Assignment. Your answer is one number, how many lines in the entries include "Switch".

═══

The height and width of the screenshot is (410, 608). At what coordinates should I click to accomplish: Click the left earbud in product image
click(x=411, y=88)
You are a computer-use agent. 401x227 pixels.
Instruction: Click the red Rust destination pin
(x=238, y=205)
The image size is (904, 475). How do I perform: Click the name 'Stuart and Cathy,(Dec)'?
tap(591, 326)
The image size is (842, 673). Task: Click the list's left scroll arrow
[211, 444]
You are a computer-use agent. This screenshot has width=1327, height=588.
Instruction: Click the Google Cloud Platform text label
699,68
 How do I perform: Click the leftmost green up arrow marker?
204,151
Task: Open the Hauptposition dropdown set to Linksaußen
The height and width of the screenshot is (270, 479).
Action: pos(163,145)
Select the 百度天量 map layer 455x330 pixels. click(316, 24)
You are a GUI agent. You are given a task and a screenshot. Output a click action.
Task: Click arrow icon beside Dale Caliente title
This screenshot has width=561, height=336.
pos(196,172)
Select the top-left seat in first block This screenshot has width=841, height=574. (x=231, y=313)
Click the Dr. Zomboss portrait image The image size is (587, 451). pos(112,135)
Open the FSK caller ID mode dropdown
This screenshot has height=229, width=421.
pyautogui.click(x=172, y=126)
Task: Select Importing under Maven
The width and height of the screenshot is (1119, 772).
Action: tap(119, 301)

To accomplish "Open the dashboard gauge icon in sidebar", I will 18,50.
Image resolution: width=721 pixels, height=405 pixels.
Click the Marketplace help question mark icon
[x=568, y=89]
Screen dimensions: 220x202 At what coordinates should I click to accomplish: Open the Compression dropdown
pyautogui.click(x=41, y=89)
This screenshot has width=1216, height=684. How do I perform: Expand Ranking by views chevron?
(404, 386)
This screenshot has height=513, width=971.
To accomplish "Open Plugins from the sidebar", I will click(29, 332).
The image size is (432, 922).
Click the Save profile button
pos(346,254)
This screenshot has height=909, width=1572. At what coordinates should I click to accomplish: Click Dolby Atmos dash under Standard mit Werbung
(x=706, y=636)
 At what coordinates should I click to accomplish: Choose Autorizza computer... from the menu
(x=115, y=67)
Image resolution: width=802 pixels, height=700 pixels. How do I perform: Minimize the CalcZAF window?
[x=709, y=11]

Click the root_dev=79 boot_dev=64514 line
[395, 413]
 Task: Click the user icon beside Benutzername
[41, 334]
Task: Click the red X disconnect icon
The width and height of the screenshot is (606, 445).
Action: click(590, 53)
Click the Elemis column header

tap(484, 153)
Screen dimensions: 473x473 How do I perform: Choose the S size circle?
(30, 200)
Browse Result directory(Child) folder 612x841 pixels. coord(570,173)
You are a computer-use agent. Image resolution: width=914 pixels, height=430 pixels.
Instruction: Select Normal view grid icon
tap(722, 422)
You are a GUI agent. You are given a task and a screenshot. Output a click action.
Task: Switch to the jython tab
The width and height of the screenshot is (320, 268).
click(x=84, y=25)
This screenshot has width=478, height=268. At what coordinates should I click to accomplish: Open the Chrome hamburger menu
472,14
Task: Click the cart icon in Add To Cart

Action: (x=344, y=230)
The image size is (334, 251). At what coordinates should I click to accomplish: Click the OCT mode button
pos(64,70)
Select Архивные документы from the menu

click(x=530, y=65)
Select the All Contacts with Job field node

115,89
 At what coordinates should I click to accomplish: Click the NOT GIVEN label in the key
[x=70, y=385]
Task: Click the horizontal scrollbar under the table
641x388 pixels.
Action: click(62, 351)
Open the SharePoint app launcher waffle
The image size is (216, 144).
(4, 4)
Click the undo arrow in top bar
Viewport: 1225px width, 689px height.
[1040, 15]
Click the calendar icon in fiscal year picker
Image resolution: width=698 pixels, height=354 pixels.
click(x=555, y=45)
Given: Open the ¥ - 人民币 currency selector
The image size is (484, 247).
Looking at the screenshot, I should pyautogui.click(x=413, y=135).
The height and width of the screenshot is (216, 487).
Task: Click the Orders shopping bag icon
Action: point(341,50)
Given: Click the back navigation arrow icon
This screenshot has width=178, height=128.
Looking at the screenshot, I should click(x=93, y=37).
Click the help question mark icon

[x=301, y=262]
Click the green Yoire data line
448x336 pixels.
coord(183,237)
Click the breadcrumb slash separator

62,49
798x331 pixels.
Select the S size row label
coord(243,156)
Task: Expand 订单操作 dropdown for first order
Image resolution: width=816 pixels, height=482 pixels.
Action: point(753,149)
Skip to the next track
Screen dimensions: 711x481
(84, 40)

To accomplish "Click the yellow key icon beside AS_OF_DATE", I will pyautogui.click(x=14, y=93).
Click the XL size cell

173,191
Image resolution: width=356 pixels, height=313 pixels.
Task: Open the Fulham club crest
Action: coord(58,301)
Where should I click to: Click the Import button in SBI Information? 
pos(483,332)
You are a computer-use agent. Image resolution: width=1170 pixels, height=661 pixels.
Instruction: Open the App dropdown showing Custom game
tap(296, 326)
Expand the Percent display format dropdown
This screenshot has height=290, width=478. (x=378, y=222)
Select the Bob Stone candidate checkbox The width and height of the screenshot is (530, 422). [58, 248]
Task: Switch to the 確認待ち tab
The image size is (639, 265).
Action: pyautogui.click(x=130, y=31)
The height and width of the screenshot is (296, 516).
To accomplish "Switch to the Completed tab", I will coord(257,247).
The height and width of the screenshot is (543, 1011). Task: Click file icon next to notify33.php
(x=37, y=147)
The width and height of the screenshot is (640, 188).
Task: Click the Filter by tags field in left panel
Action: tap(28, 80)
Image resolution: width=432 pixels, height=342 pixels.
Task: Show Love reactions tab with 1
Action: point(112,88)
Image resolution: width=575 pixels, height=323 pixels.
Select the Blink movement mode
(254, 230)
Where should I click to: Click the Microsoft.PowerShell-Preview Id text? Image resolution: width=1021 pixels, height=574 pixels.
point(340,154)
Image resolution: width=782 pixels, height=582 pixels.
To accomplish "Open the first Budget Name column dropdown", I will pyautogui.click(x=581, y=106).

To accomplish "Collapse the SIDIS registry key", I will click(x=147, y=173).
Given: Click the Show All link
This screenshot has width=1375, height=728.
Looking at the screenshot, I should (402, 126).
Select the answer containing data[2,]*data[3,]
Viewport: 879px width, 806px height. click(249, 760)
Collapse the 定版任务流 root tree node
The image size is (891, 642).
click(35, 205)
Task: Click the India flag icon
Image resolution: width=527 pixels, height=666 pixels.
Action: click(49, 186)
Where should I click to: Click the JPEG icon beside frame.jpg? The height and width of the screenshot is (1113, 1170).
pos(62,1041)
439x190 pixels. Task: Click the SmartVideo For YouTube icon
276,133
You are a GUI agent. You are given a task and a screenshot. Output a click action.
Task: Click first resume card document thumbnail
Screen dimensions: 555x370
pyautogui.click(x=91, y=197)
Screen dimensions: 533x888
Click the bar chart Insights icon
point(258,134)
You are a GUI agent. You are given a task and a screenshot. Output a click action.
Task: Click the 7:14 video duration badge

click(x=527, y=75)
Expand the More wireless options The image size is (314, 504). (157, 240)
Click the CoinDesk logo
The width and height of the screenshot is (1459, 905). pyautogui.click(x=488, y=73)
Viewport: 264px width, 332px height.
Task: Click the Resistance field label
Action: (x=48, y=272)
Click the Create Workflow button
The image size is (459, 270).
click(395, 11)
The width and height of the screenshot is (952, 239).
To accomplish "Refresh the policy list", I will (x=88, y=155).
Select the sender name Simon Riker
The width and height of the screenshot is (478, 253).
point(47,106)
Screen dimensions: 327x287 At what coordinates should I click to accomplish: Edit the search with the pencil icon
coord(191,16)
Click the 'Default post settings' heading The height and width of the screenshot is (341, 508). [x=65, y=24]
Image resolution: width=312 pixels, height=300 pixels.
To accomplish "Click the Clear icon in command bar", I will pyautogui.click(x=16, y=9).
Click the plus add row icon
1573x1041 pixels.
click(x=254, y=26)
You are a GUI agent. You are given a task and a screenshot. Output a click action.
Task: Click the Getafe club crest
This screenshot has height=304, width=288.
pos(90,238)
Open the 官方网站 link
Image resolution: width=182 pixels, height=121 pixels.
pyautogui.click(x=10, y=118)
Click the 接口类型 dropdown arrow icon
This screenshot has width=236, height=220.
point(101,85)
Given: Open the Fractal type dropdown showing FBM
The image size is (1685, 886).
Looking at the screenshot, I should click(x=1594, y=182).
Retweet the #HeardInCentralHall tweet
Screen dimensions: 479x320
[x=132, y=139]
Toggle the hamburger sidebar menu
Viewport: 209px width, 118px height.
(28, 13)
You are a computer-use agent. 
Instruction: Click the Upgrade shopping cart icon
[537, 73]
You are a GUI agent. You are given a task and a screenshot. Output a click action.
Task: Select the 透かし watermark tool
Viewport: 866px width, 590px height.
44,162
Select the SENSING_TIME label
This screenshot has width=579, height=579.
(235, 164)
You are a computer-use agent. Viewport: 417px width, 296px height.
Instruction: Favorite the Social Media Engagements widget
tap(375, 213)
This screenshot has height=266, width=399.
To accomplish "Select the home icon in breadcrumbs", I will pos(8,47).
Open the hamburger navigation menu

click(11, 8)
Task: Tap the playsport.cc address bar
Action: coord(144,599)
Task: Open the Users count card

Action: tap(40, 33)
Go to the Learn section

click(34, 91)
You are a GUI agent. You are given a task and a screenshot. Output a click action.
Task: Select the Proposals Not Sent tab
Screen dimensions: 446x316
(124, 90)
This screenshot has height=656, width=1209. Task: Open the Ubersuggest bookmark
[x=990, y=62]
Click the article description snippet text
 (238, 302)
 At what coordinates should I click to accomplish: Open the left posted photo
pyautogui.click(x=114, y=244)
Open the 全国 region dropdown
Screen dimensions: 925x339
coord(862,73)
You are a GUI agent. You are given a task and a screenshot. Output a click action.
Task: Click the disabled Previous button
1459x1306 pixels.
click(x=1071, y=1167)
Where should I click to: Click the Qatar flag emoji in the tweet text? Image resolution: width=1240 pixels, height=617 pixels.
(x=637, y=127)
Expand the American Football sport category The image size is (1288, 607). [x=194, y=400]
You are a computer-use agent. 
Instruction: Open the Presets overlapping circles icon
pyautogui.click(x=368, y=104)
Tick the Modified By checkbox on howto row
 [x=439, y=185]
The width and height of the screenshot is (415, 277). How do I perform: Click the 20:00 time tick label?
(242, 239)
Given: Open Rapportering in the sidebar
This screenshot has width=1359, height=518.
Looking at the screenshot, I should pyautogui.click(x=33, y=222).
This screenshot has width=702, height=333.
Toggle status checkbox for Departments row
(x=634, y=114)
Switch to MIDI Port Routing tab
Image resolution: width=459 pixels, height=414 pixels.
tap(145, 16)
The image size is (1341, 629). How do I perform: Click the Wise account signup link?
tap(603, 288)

═══

Output. 4